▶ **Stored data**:
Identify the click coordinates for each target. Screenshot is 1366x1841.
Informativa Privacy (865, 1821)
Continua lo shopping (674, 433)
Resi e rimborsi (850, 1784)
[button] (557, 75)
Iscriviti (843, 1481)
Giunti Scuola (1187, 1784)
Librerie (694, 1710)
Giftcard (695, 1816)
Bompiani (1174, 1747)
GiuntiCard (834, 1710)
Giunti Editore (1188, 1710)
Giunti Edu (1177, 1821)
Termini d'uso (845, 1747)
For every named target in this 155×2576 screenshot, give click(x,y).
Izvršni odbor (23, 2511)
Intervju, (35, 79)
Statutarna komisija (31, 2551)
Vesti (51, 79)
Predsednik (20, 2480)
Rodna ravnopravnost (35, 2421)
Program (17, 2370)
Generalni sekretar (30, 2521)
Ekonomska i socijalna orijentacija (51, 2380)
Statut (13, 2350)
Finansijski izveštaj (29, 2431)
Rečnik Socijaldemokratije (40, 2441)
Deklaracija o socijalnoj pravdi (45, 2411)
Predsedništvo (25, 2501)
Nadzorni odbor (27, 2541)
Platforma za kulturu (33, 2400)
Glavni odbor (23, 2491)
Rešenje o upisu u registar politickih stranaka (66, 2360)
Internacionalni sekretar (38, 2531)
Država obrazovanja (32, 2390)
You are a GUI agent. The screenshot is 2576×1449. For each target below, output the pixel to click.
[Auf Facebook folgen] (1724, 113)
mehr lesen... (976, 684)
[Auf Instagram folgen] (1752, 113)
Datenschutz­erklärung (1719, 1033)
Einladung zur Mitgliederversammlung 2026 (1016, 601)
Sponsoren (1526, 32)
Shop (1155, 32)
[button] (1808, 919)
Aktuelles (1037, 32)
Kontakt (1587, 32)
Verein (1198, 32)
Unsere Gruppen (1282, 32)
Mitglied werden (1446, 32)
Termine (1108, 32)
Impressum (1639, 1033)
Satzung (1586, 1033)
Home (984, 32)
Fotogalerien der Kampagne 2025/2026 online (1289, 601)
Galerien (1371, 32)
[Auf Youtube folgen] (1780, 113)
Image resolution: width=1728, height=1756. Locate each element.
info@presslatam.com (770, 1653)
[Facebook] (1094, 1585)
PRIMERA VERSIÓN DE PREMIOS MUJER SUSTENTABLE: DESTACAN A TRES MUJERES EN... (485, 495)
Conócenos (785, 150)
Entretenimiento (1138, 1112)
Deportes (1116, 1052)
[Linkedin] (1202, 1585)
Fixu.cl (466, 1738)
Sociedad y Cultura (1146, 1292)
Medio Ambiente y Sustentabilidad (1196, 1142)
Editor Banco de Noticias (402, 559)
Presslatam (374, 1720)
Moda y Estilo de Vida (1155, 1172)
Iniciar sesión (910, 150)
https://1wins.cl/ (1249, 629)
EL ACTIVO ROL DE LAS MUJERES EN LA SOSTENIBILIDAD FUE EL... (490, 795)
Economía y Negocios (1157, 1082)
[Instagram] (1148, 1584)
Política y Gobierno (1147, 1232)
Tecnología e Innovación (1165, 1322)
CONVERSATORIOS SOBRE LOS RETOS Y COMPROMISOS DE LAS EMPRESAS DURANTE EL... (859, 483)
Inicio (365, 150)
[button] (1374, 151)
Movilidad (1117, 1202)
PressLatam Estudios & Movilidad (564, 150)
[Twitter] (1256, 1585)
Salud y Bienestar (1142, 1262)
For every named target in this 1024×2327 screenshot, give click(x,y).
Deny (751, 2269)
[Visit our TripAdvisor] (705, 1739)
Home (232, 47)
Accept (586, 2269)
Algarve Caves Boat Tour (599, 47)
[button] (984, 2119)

▶ **Aim of the task**:
All of the entries above must be output word for word.

▶ **Solution below**:
Identify the click coordinates for each target. Screenshot is 1366x1841.
Informativa Privacy (865, 1821)
Continua lo shopping (674, 433)
Resi e rimborsi (850, 1784)
[button] (557, 75)
Iscriviti (843, 1481)
Giunti Scuola (1187, 1784)
Librerie (694, 1710)
Giftcard (695, 1816)
Bompiani (1174, 1747)
GiuntiCard (834, 1710)
Giunti Editore (1188, 1710)
Giunti Edu (1177, 1821)
Termini d'uso (845, 1747)
For every named target in this 155×2576 screenshot, give click(x,y).
Izvršni odbor (23, 2511)
Intervju, (35, 79)
Statutarna komisija (31, 2551)
Vesti (51, 79)
Predsednik (20, 2480)
Rodna ravnopravnost (35, 2421)
Program (17, 2370)
Generalni sekretar (30, 2521)
Ekonomska i socijalna orijentacija (51, 2380)
Statut (13, 2350)
Finansijski izveštaj (29, 2431)
Rečnik Socijaldemokratije (40, 2441)
Deklaracija o socijalnoj pravdi (45, 2411)
Predsedništvo (25, 2501)
Nadzorni odbor (27, 2541)
Platforma za kulturu (33, 2400)
Glavni odbor (23, 2491)
Rešenje o upisu u registar politickih stranaka (66, 2360)
Internacionalni sekretar (38, 2531)
Država obrazovanja (32, 2390)
You are a GUI agent. The screenshot is 2576×1449. For each target below, output the pixel to click.
[Auf Facebook folgen] (1724, 113)
mehr lesen... (976, 684)
[Auf Instagram folgen] (1752, 113)
Datenschutz­erklärung (1719, 1033)
Einladung zur Mitgliederversammlung 2026 (1016, 601)
Sponsoren (1526, 32)
Shop (1155, 32)
[button] (1808, 919)
Aktuelles (1037, 32)
Kontakt (1587, 32)
Verein (1198, 32)
Unsere Gruppen (1282, 32)
Mitglied werden (1446, 32)
Termine (1108, 32)
Impressum (1639, 1033)
Satzung (1586, 1033)
Home (984, 32)
Fotogalerien der Kampagne 2025/2026 online (1289, 601)
Galerien (1371, 32)
[Auf Youtube folgen] (1780, 113)
Image resolution: width=1728, height=1756. Locate each element.
info@presslatam.com (770, 1653)
[Facebook] (1094, 1585)
PRIMERA VERSIÓN DE PREMIOS MUJER SUSTENTABLE: DESTACAN A TRES MUJERES EN... (485, 495)
Conócenos (785, 150)
Entretenimiento (1138, 1112)
Deportes (1116, 1052)
[Linkedin] (1202, 1585)
Fixu.cl (466, 1738)
Sociedad y Cultura (1146, 1292)
Medio Ambiente y Sustentabilidad (1196, 1142)
Editor Banco de Noticias (402, 559)
Presslatam (374, 1720)
Moda y Estilo de Vida (1155, 1172)
Iniciar sesión (910, 150)
https://1wins.cl/ (1249, 629)
EL ACTIVO ROL DE LAS MUJERES EN LA SOSTENIBILIDAD FUE EL... (490, 795)
Economía y Negocios (1157, 1082)
[Instagram] (1148, 1584)
Política y Gobierno (1147, 1232)
Tecnología e Innovación (1165, 1322)
CONVERSATORIOS SOBRE LOS RETOS Y COMPROMISOS DE LAS EMPRESAS DURANTE EL... (859, 483)
Inicio (365, 150)
[button] (1374, 151)
Movilidad (1117, 1202)
PressLatam Estudios & Movilidad (564, 150)
[Twitter] (1256, 1585)
Salud y Bienestar (1142, 1262)
For every named target in this 1024×2327 screenshot, give click(x,y).
Deny (751, 2269)
[Visit our TripAdvisor] (705, 1739)
Home (232, 47)
Accept (586, 2269)
Algarve Caves Boat Tour (599, 47)
[button] (984, 2119)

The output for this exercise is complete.